#### [WHAT IS BEING ASKED]
Because the material must match the original, reproduce every line of it exactly.

***** DATA FOR ANALYSIS *****

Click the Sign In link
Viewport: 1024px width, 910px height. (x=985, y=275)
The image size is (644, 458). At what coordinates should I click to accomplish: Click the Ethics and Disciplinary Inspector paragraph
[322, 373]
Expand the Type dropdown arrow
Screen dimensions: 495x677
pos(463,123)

*****

#### [ANSWER SPACE]
Click the Sign In link
Viewport: 1024px width, 910px height. (x=985, y=275)
The image size is (644, 458). At what coordinates should I click to accomplish: Click the Ethics and Disciplinary Inspector paragraph
[322, 373]
Expand the Type dropdown arrow
Screen dimensions: 495x677
pos(463,123)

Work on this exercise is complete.